INSTRUCTIONS TO FOLLOW →
Reproduce every item below word for word, leaving out the pictures.

## BEGIN RAW DATA

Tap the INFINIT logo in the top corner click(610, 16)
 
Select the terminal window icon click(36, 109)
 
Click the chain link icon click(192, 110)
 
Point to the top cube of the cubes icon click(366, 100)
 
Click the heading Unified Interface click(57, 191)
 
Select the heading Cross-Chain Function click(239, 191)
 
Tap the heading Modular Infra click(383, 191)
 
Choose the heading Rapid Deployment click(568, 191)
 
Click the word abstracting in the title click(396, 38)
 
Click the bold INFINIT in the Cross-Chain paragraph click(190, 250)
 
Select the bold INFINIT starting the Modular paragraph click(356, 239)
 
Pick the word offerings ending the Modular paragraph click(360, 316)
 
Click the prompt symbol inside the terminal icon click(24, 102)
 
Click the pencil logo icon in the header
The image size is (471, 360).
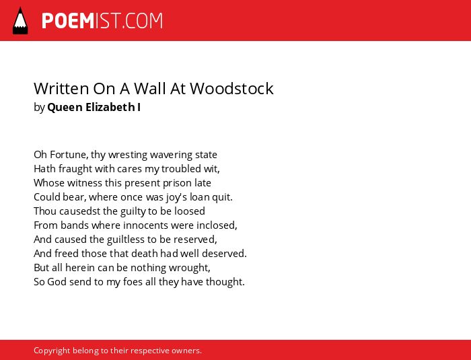(20, 21)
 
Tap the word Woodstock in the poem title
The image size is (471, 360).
(231, 88)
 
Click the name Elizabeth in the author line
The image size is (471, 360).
(110, 107)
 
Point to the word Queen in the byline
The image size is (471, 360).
(65, 107)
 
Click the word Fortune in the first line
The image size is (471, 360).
(69, 155)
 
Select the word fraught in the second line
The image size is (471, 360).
(75, 169)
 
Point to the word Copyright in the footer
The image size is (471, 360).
(52, 351)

## END RAW DATA

FINAL RESULT →
Tap the INFINIT logo in the top corner click(610, 16)
 
Select the terminal window icon click(36, 109)
 
Click the chain link icon click(192, 110)
 
Point to the top cube of the cubes icon click(366, 100)
 
Click the heading Unified Interface click(57, 191)
 
Select the heading Cross-Chain Function click(239, 191)
 
Tap the heading Modular Infra click(383, 191)
 
Choose the heading Rapid Deployment click(568, 191)
 
Click the word abstracting in the title click(396, 38)
 
Click the bold INFINIT in the Cross-Chain paragraph click(190, 250)
 
Select the bold INFINIT starting the Modular paragraph click(356, 239)
 
Pick the word offerings ending the Modular paragraph click(360, 316)
 
Click the prompt symbol inside the terminal icon click(24, 102)
 
Click the pencil logo icon in the header
The image size is (471, 360).
(20, 21)
 
Tap the word Woodstock in the poem title
The image size is (471, 360).
(231, 88)
 
Click the name Elizabeth in the author line
The image size is (471, 360).
(110, 107)
 
Point to the word Queen in the byline
The image size is (471, 360).
(65, 107)
 
Click the word Fortune in the first line
The image size is (471, 360).
(69, 155)
 
Select the word fraught in the second line
The image size is (471, 360).
(75, 169)
 
Point to the word Copyright in the footer
The image size is (471, 360).
(52, 351)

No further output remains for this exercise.